As the designated National Reference Laboratory (NRL) for monitoring marine biotoxins — from outbreaks of phytoplankton blooms, for example — in shellfish production areas, the institute carries out a range of seafood safety programmes.
These ensure that Irish seafood products going to national and international markets adhere to the highest food safety standards.
Joe Silke, manager of the shellfish safety monitoring team, says the new generation of scanning electron microscopes (SEMs) “have been an incredible step forward in microscopic technology.
“Our new instrument offers unrivalled imaging performance and provides high resolution capabilities necessary to observe tiny features on the surface of single celled toxic algae. Placing such samples in the machine will allow us extremely high magnification of these features and certainly opens up a new world of what we can examine and analyse.”
Some 2,750 phytoplankton and 3,000 shellfish samples are tested annually under the national phytoplankton and biotoxin monitoring programmes.
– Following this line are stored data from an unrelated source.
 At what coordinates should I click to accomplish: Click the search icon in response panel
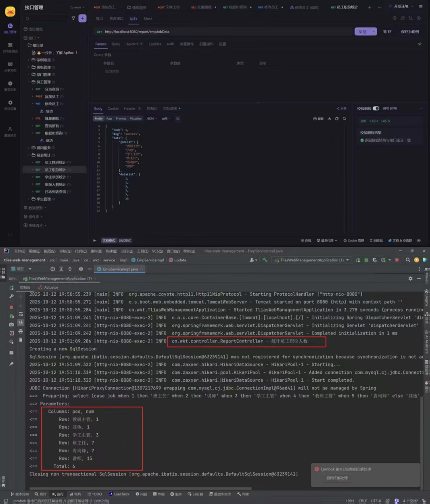coord(344,119)
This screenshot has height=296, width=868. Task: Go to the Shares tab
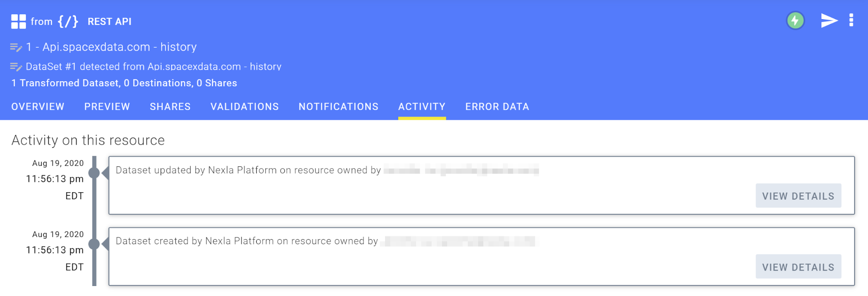pyautogui.click(x=170, y=107)
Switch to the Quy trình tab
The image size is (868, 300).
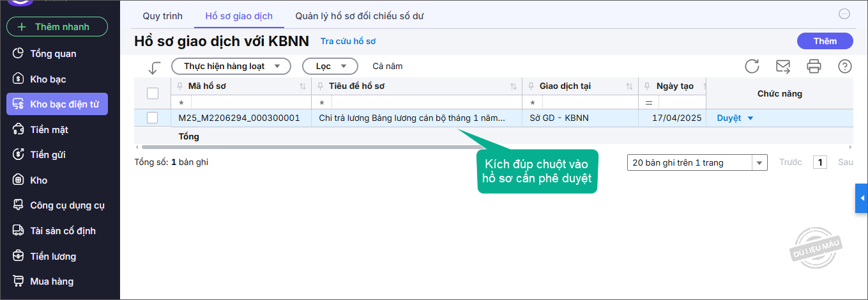tap(162, 16)
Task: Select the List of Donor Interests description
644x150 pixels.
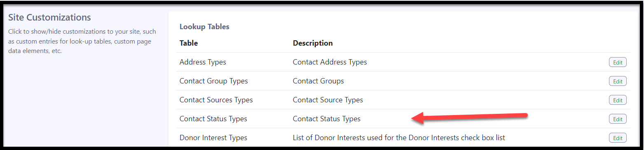Action: coord(399,138)
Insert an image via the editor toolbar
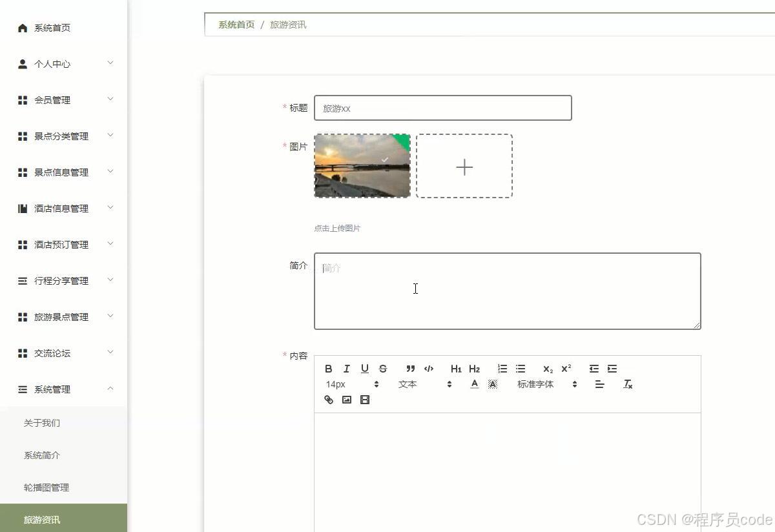This screenshot has height=532, width=775. (347, 400)
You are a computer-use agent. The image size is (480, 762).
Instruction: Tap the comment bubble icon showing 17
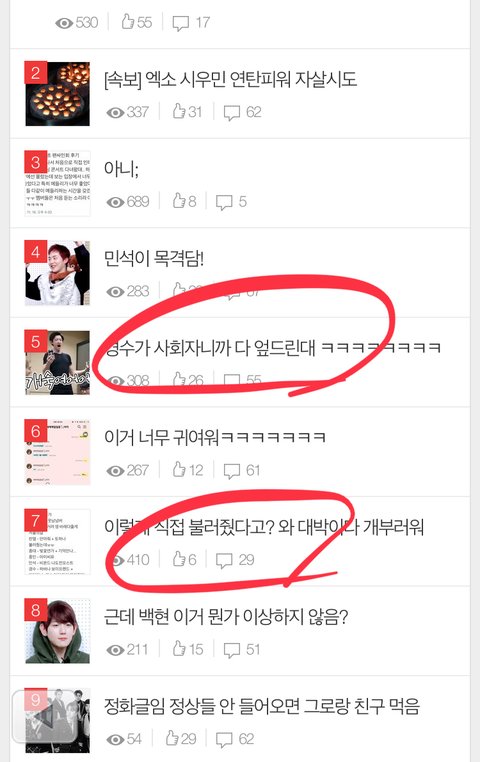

This includes weekly testing of shellfish from all production sites as well as weekly seawater sampling and analysis to detect harmful and toxic species.
“The SEM is therefore vital in providing our teams with the ability to identify phytoplankton cells down to species level, and effectively is essential in helping us expand our services,” Silke added.
The microscope will also expand the broader research capabilities of the Marine Institute, with potential applications to marine biodiscovery.
This will include “aiding in as yet to be identified novel organisms and their features, as well as in applied aspects of marine environmental research, such as microplastics for which there is significant current interest,” said Dr Jeff Fisher, director of marine environment and food safety at the Marine Institute.